Далее случилось необыкновенное: немец вступился за русского перед жидом.

— Ты, Ковших, знай своё место. Лебедев здесь по заданию Николая Николаевича для услуг. Он же следит за порядком и помогает, в случае надобности. Вот, например, Евгений Васильевич ранен, но в строю. Ему надо вовремя подать лекарство, заложить сани и прочее…

— Ах, прости, Лебедев! — Ковших снова обратил на меня свои еврейские воловьи очеса. — Откуда мне было знать? Впрочем — простительно. Я ведь не офицер, а всего лишь претендую на emploi вольноопределяющегося при штабе. А тебе, Лебедев, я при случае подарю толковый словарь Даля. Я вообще люблю делать подарки.

Сказав это, Ковших многозначительно посмотрел на его благородие Мейера, и тот снова закрыл глаза, будто уснул.

— Зачем? — Их благородие штабс-капитана подбросило на пружинах дивана, словно внутри того взорвалась мина. — Зачем при штабе вольноопределяющимися нужны такие вот Ковшихи?

Однако сие восклицание господа офицерство пропустили мимо ушей. Промолчали, замяв тем самым дело о вопиющей наглости, буквально все, включая бородачей из 1-го и 2-го Кизляро-Гребенских полков. Этой оказией тут же воспользовался Ковших. Всем известно свойство его вездесущего народа любые обстоятельства обращать с свою пользу.

— Испытываете недостаток в газетах? — поинтересовался он самым развязным тоном. — А я как чувствовал! Как раз захватил несколько свежих номеров "Утра России", "Финансовой газеты", "Донского вестника", "Права", ну ещё всякой всячины губернского пошиба. Эй, там! Уважаемый! Лебедев! Да ты хам, братец! Нешто не слышишь? Да, ты! Ты!!! В прихожей газеты. Принеси их. Быстро! Пшёл!!! Эй, постой! Не только это. Там ещё корзины и ящик. Два ящика! Нормальная выпивка и закуски для господ офицеров. Быстро неси всё. Работай! Ах, ты, лядащая тварь!

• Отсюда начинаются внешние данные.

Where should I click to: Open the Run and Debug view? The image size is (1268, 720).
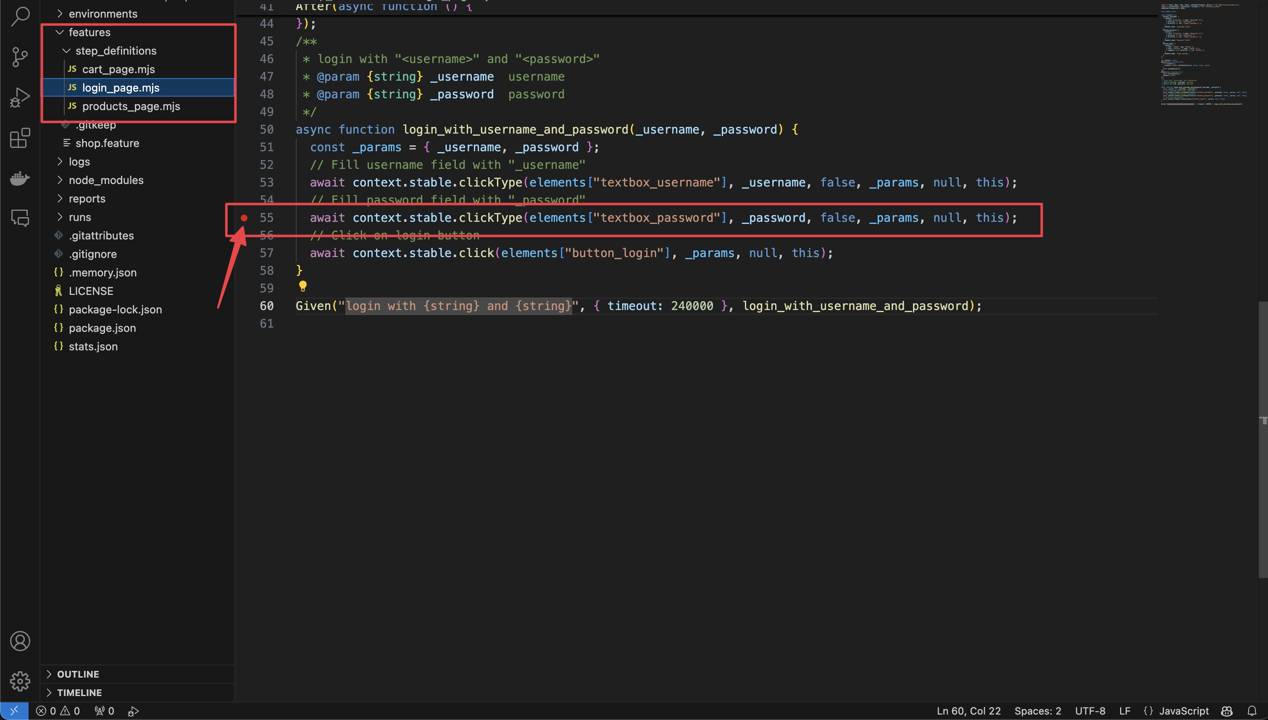point(20,97)
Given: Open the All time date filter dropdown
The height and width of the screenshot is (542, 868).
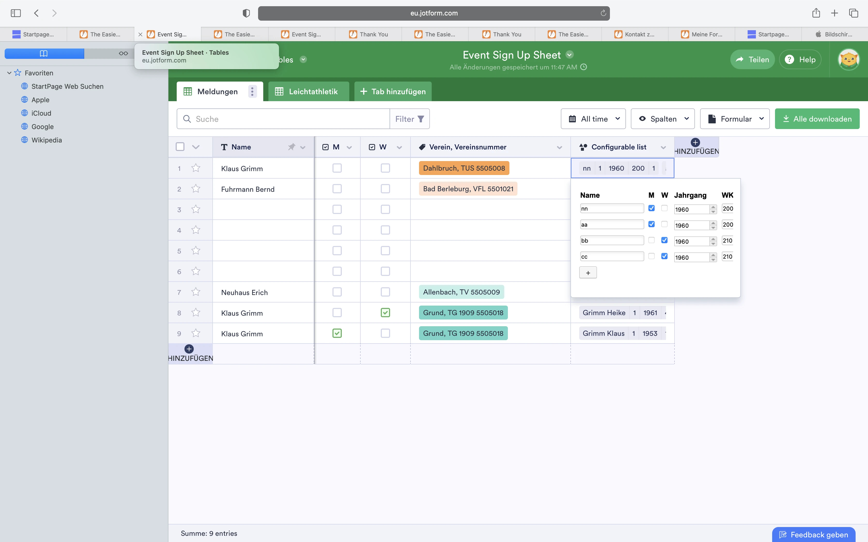Looking at the screenshot, I should pos(593,119).
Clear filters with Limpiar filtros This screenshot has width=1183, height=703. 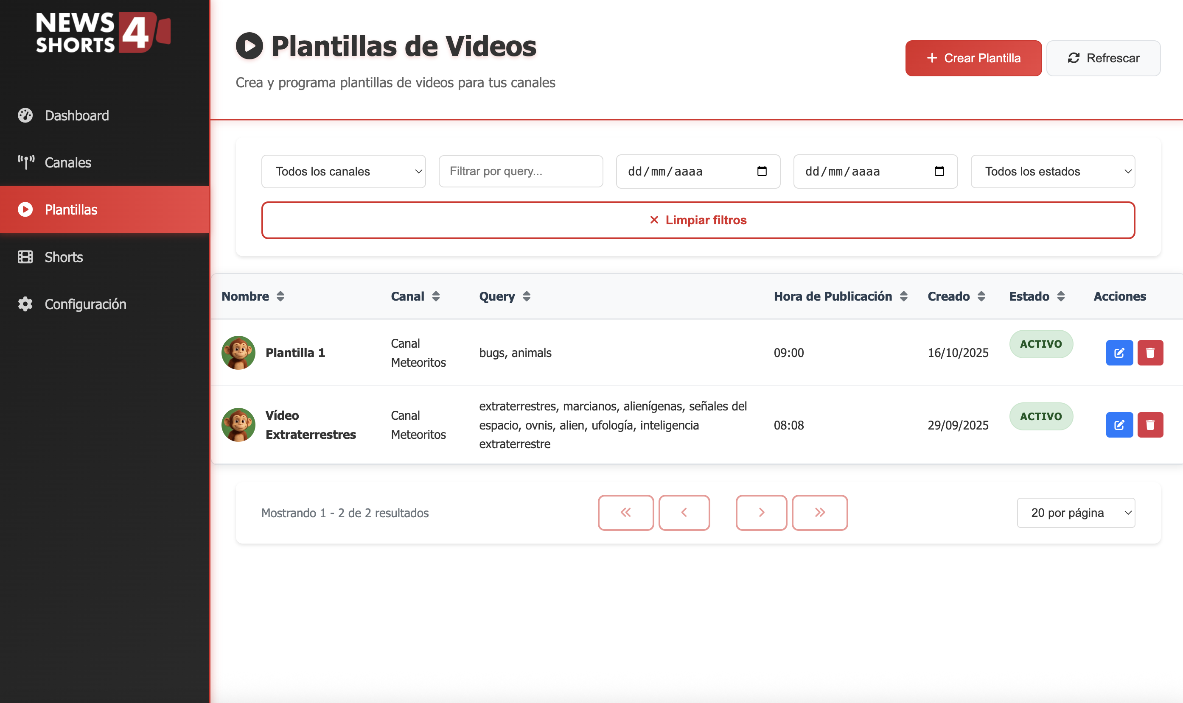click(698, 220)
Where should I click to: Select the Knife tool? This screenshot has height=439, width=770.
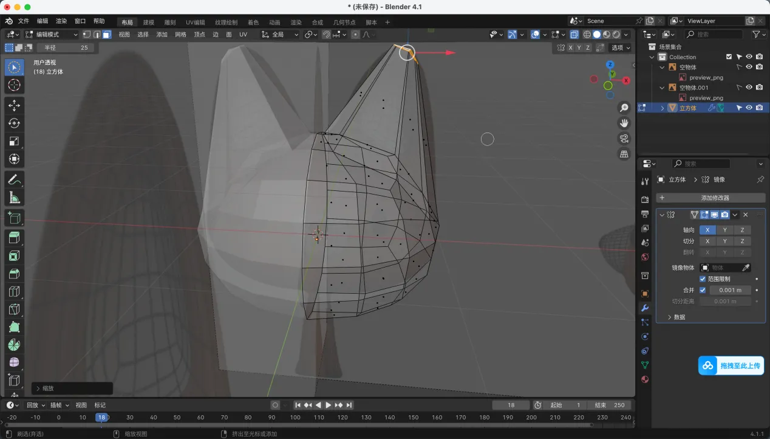(15, 309)
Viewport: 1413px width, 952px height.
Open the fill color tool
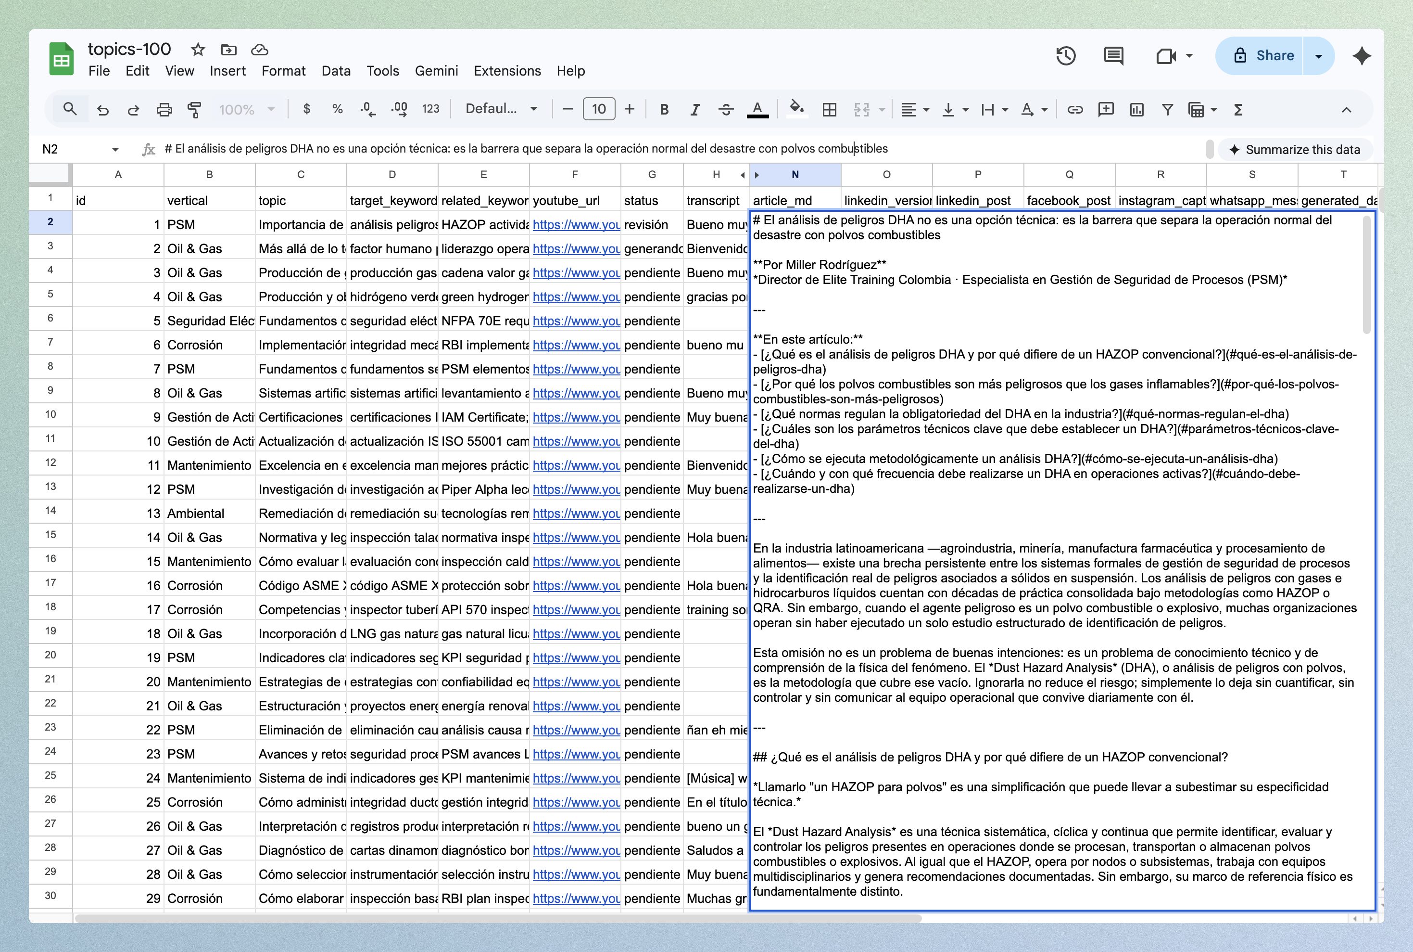tap(797, 109)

На этот раз за меня заступился их превосходительство Даниэль-бек Пирумов. А может, Даниэл Бек-Пирумов, кто их разберёт на трезвую голову?

— Мордовать нижние чины у нас не принято, — проговорил он из-за газеты. — Николай Николаевич не одобряет грубости по отношению к ним. А вы "хам" да "пшёл". Николай Николаевич называет нижние чины "русскими витязями". И это без малейшей иронии. Минбашибеков, вы не находите, что господин Ковших необоснованно груб?

— Господь мой всемогущий! Не с вами, не с вами! — Ковших сложил нежные ручки, словно действительно собирался молиться своему Иегове. — Офицеры — аристократия русского общества. Истинная аристократия!

Их благородие штабс-капитан перед поставленным вопросом непосредственного начальника сначала впал в небольшую задумчивость. Не обращая внимания на раж Ковшиха, ответил длинно, но подробно и не теряя обладания собой.

* * *

Сколько лет я служу в строевых частях? Пятнадцать? Двадцать? Как и любой из нас, кроме строевой службы мало что видел, а вот солдат и офицеров множество перевидал. Кто они, русские офицеры? Взять хоть моего отца, мою семью, меня…

Родился я 14 марта 1875 года в городе V. Варшавской губернии, вернее в пригороде его за Вислой — в деревне J. Занесла нас туда судьба потому, что отец мой служил в бригаде пограничной стражи, штаб которой находился в V. В этих же местах родители мои остались жить после отставки отца.